> SOURCE TEXT

* * *

Note: In the second picture you will see that I have the coils lined up in the same order that they sit in the engine. Also, there was some oil on a couple of them, which means that the valve cover gasket was failing on those spark plug tubes.

Disconnected Coils:

Coils Removed:

Step 8: Remove the Two Nuts from the Ignition Wiring Harness

Tools needed: 10 mm socket and ratchet

This is not difficult, but I always have trouble moving the harness out of the way when I'm done. This proved to be troublesome later.

Ignition Coils Removed and Wiring Harness Unhooked:


Step 9: Remove Ventilation Hose from Front of Valve Cover

Tools Needed: Needlenose pliers

Using the needlenose pliers, squeeze the hose clamp and shimmy it away from the connection. Then gently twist the hose and pull back until it comes off its male mate. If you won't remember where it goes, mark it with some tape.

Step 10: Remove Ventilation Hose from PCV Valve

Tools Needed: Needlenose pliers

This is the same procedure as Step 9. The only difference is the location of the hose. The PCV valve is located on the top rear of the driver's side of the valve cover. You don't need to remove the PCV valve from the valve cover, so I just removed the hose.

Step 11: Remove Valve Cover

Tools Needed: 10 mm socket, 12mm deep socket, 10 mm deep socket and ratchet (optional), 10 mm RRCV (optional), flathead screwdriver

There are several nuts and bolts to be removed around the edge of the valve cover and two in the middle. All but one (the long stud that also goes through the plastic engine cover) have 10 mm heads; the other has a 12 mm head. Using whatever 10 or 12 mm tools you need, unfasten the nuts/bolts.

I used a flathead screwdriver to pry off the valve cover very gently. When it finally popped, there was a massive sucking sound relieving the seal.

Notes: The nut on the lower right side (the southeast corner) also holds down a bracket for some wiring. You will need to lift this bracket to remove the cover. I also removed the bracket at the top of the valve cover that holds the cruise control/accelerator cabling in place. It was a very small 10 mm bolt. As you will see in the second pic below, my valve cover is pretty varnished. I started to clean it with brake cleaner but then gave up because it is going to get harmlessly splattered with oil regardless of how clean it is.

Location of Valve Cover Bolts:

Underside of Valve Cover:

Step 12: Remove Gasket

My valve cover gasket was stuck to the cylinder head and did not pop off with the valve cover itself. I was able to pull it off by hand but it was very very brittle around the spark plug tubes (which explains the slightly oily ignition coils. It was also very brittle around the holes where the middle bolts go through. Those holes were caked with oil in the valve cover, so I did clean those out.

Brittle Valve Cover Gasket:

Step 13: Clean Gasket Mating Surface on Cylinder Head

This was very nasty. I used my finger to push the debris away from the cylinder head (to keep any dirt from falling in) and then wiped it with a shop towel. I did this all the way around and then gently wiped around the spark plug tubes; those were pretty clean, only a little fresh oil from the failed gasket.

* * *

> INFORMATION SUPPLIED

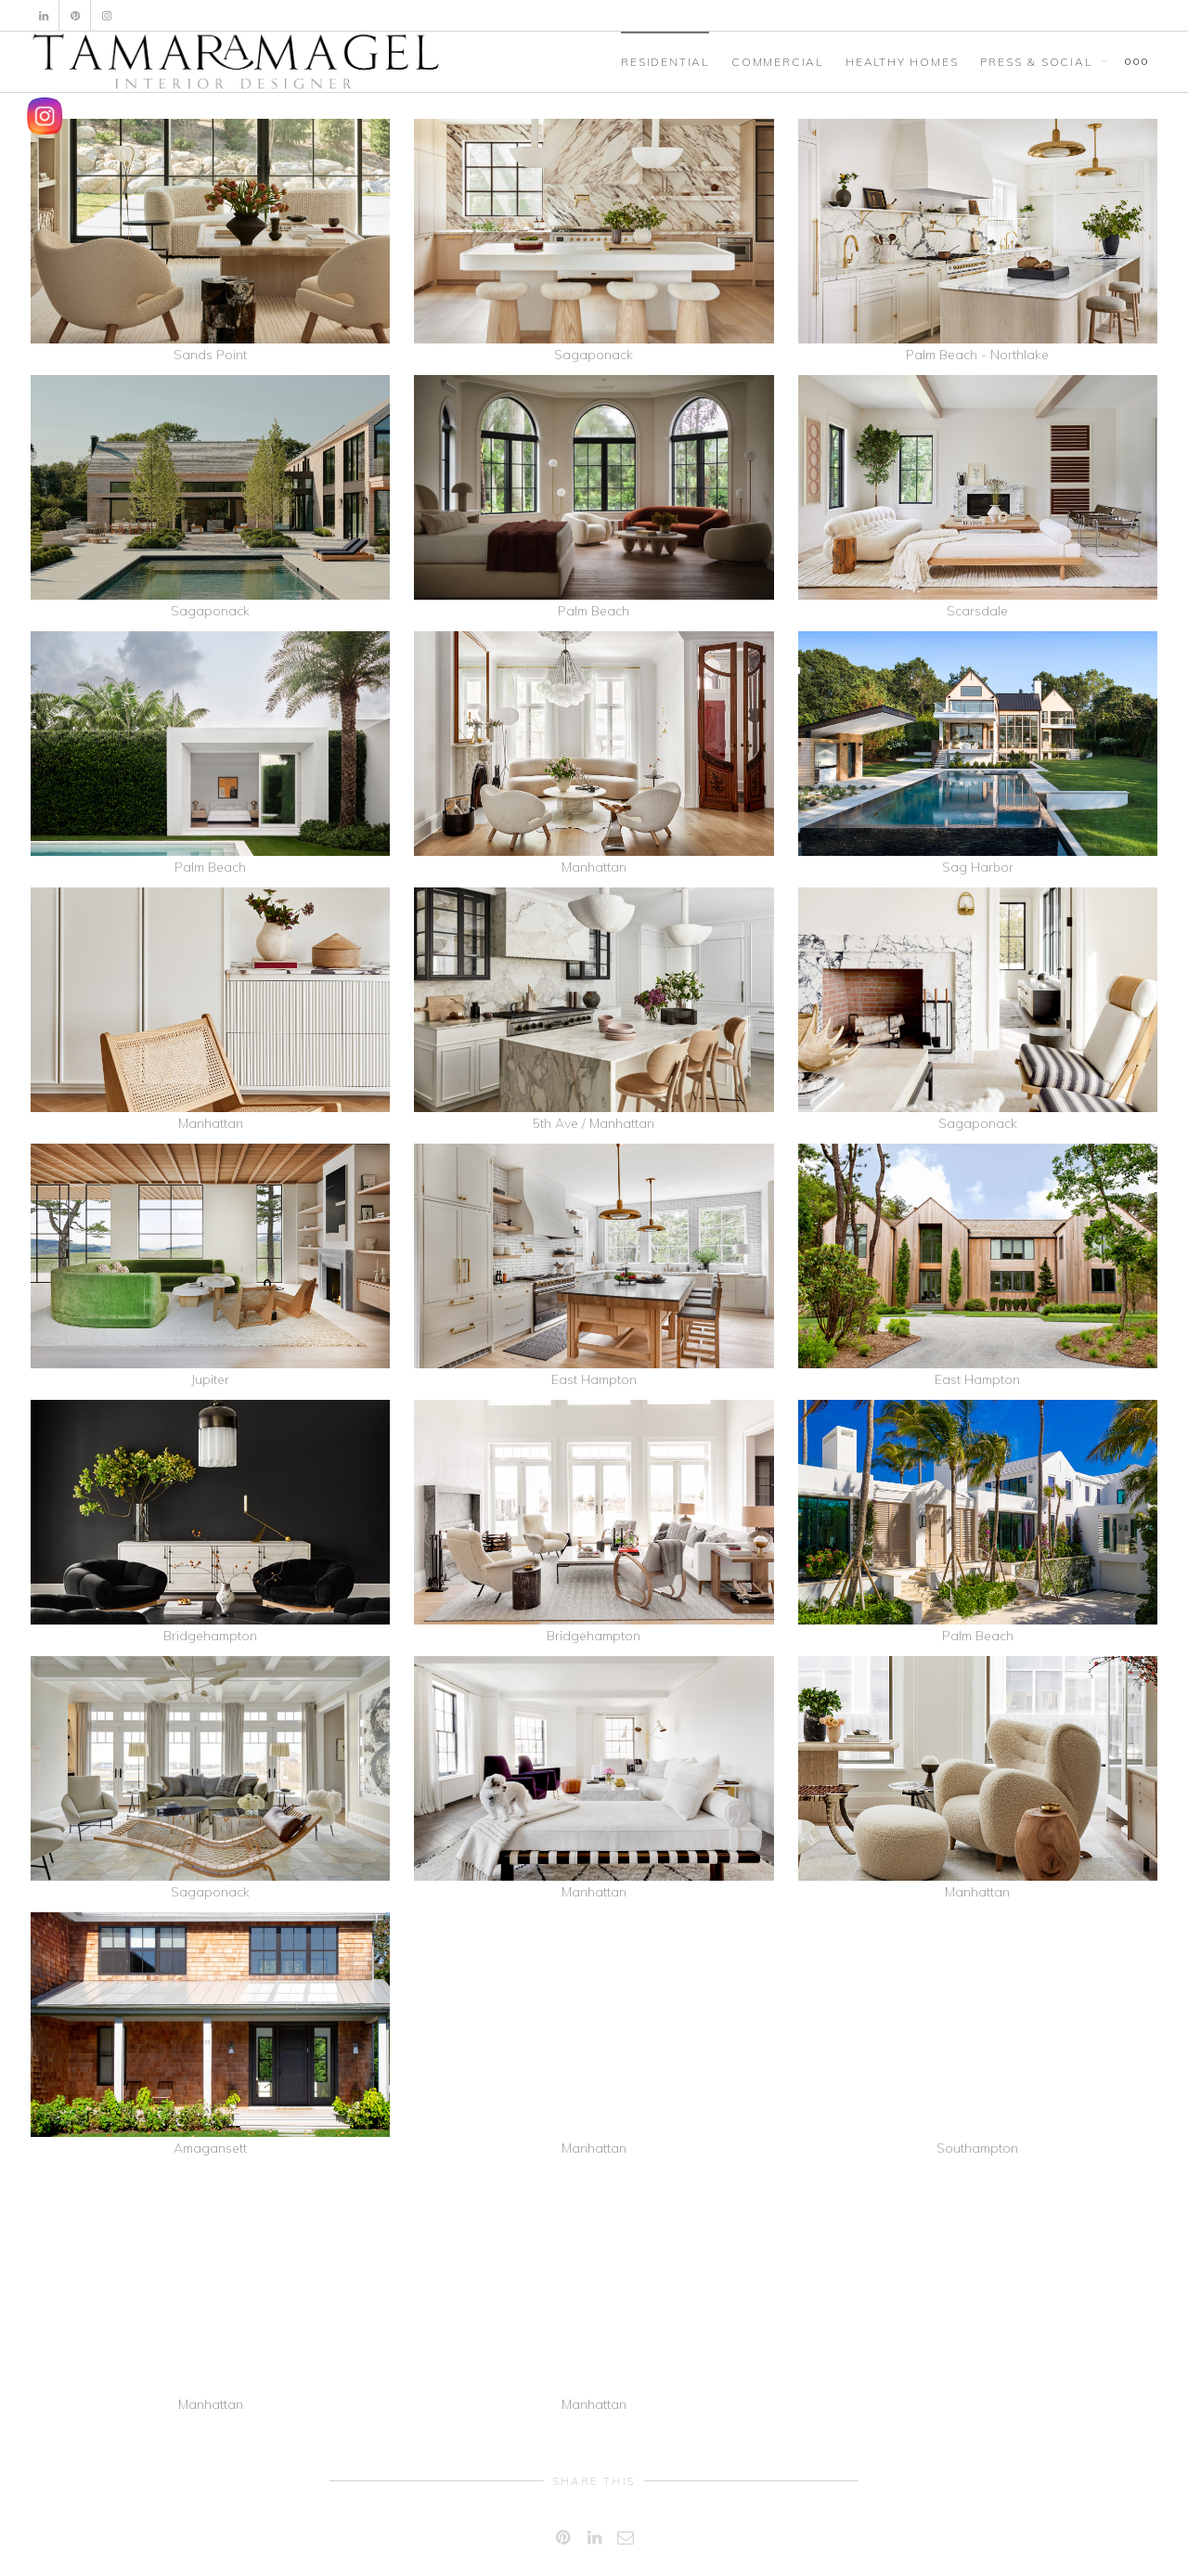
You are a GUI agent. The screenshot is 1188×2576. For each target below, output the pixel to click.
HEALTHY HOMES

* * *

> TO DO
**a)** Write out the part of the valve cover gasket instructions that begins at the words "Tools Needed: 10 mm socket, 12mm" and stops after the words "relieving the seal.", word for word.
**b)** Can you pick up the valve cover gasket instructions right after their last sentence and continue them?
The listing has no connection to the valve cover gasket instructions.

> EXERCISE RESULTS
**a)**
Tools Needed: 10 mm socket, 12mm deep socket, 10 mm deep socket and ratchet (optional), 10 mm RRCV (optional), flathead screwdriver

There are several nuts and bolts to be removed around the edge of the valve cover and two in the middle. All but one (the long stud that also goes through the plastic engine cover) have 10 mm heads; the other has a 12 mm head. Using whatever 10 or 12 mm tools you need, unfasten the nuts/bolts.

I used a flathead screwdriver to pry off the valve cover very gently. When it finally popped, there was a massive sucking sound relieving the seal.

**b)**
Gasket Mating Surface:

Remember that the purpose of the exercise is to replace the timing chain tensioner, which we haven't forgotten. In the steps that follow, we will return to the original task. This involves releasing the plunger on the tensioner by turning the crankshaft.

The Timing Chain is Loose:


Notes: My valvetrain is significantly varnished, but I have seen much worse. There was sludge to speak of, thank goodness, but the varnish is not good. This, of course, is a problem for a different day.

Step 14: Jack up Passenger Side and Remove Plastic Shield under the Passenger Side of Vehicle

Tools Needed: Jack/Stand; 10 mm socket, 10 mm deep socket, ratchet

If you are small you can do this without the jack, but it will be tight. I used the jack so I could work with plenty of room.

Note: There are 6 bolts on the cover, but two of them are different. Like the ignition coils, you should keep track of which ones go where.

Step 15: Turn Crankshaft and Check Chain Tension

Tools Needed: 19 mm socket and ratchet

In order to release the tensioner plunger and get tension on the timing chain, you need to turn the crankshaft. I had read a couple of different things--turning clockwise or first turning counterclockwise then clockwise. I started by turning clockwise about 1/16 to 1/8 of a turn (barely any motion). Nothing happened so I turned it back about the same amount. Still nothing. I gave it a good turn clockwise again (about 1/4 turn) and heard the clicks of the plunger releasing. I looked at the timing chain and saw the shiny plunger, so I knew I had succeeded. If you are good to go, lower the car and remove jack/stands.

Plunger and Taut Chain:


Step 16: Install Valve Cover Gasket

Place the valve cover gasket into the grooves of the valve cover. If you have the OEM gasket, it only goes one way. I wouldn't want to take a chance on an aftermarket gasket, as the shape of the valve cover is unique.

Valve Cover with New Gasket:


Step 17: Prepare Surface for Mating

Here you need to remove any old RTV sealant at the joint of the cylinder head and timing cover. Using your new sealant, squirt a liberal amount in the same place. I used Permatex Ultra Black RTV, but there are others out there. Time will tell if it works. The sealant will set for use in about 2 hours and fully cure in 24. Since it begins to set right away, you shouldn't dawdle between this step and the next.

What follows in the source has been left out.